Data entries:
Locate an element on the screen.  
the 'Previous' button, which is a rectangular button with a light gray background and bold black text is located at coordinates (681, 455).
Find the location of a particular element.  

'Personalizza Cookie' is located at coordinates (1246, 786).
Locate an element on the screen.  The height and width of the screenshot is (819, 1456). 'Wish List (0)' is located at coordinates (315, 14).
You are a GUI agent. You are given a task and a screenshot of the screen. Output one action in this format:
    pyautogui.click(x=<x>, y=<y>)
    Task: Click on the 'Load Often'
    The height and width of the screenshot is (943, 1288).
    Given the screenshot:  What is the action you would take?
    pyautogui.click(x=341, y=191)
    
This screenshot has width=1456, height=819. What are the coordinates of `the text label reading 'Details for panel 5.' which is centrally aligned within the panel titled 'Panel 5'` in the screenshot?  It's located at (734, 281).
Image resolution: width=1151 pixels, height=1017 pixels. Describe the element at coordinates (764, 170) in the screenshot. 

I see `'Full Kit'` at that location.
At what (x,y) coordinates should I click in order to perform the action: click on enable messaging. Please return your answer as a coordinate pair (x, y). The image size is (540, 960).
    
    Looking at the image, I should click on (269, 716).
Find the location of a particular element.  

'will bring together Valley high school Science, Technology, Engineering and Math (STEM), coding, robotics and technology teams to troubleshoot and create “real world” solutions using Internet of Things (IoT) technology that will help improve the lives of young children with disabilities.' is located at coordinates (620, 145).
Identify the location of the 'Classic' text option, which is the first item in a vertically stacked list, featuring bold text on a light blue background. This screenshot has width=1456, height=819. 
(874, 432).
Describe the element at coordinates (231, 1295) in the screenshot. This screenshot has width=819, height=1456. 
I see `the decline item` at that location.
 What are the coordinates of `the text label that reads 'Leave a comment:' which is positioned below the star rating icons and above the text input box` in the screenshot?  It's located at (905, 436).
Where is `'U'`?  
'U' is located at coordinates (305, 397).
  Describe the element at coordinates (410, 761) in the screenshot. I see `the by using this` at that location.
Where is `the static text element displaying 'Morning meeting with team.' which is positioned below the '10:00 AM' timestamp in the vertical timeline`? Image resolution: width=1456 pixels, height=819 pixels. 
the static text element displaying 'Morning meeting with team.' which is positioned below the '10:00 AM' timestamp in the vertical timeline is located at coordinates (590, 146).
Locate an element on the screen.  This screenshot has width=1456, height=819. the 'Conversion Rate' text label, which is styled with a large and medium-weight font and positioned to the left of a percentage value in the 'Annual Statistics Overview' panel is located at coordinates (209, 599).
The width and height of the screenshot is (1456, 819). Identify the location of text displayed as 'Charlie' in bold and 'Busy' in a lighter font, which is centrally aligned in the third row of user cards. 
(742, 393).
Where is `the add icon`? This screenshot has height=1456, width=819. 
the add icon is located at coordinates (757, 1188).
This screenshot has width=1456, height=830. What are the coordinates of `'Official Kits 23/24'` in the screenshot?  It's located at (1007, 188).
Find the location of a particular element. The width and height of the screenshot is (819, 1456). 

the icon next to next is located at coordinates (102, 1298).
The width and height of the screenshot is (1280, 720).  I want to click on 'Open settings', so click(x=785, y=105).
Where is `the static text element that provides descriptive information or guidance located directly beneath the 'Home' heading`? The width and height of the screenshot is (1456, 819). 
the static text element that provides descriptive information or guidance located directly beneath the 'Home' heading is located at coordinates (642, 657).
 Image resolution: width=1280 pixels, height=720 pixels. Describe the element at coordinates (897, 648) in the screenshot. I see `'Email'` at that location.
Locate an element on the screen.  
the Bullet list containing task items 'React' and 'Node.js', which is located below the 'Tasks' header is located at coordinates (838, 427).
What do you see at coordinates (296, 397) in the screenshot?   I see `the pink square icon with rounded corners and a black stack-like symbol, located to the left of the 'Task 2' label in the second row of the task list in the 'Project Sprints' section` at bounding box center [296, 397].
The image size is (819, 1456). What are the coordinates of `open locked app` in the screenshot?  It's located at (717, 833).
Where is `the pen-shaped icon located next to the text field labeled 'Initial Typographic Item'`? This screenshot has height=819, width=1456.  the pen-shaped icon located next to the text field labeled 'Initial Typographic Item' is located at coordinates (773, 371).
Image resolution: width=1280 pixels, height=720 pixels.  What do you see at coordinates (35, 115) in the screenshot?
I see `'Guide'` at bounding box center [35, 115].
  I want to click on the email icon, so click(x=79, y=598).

Request: Repeat the lines of the data word for word, starting at the line that contains "This screenshot has width=1456, height=819. What" and ending at the line that contains "coordinates (590, 146).".

Written answer:
This screenshot has width=1456, height=819. What are the coordinates of `the text label reading 'Details for panel 5.' which is centrally aligned within the panel titled 'Panel 5'` in the screenshot?  It's located at (734, 281).
Image resolution: width=1151 pixels, height=1017 pixels. Describe the element at coordinates (764, 170) in the screenshot. 

I see `'Full Kit'` at that location.
At what (x,y) coordinates should I click in order to perform the action: click on enable messaging. Please return your answer as a coordinate pair (x, y). The image size is (540, 960).
    
    Looking at the image, I should click on (269, 716).
Find the location of a particular element.  

'will bring together Valley high school Science, Technology, Engineering and Math (STEM), coding, robotics and technology teams to troubleshoot and create “real world” solutions using Internet of Things (IoT) technology that will help improve the lives of young children with disabilities.' is located at coordinates (620, 145).
Identify the location of the 'Classic' text option, which is the first item in a vertically stacked list, featuring bold text on a light blue background. This screenshot has width=1456, height=819. 
(874, 432).
Describe the element at coordinates (231, 1295) in the screenshot. This screenshot has width=819, height=1456. 
I see `the decline item` at that location.
 What are the coordinates of `the text label that reads 'Leave a comment:' which is positioned below the star rating icons and above the text input box` in the screenshot?  It's located at (905, 436).
Where is `'U'`?  
'U' is located at coordinates (305, 397).
  Describe the element at coordinates (410, 761) in the screenshot. I see `the by using this` at that location.
Where is `the static text element displaying 'Morning meeting with team.' which is positioned below the '10:00 AM' timestamp in the vertical timeline`? Image resolution: width=1456 pixels, height=819 pixels. 
the static text element displaying 'Morning meeting with team.' which is positioned below the '10:00 AM' timestamp in the vertical timeline is located at coordinates (590, 146).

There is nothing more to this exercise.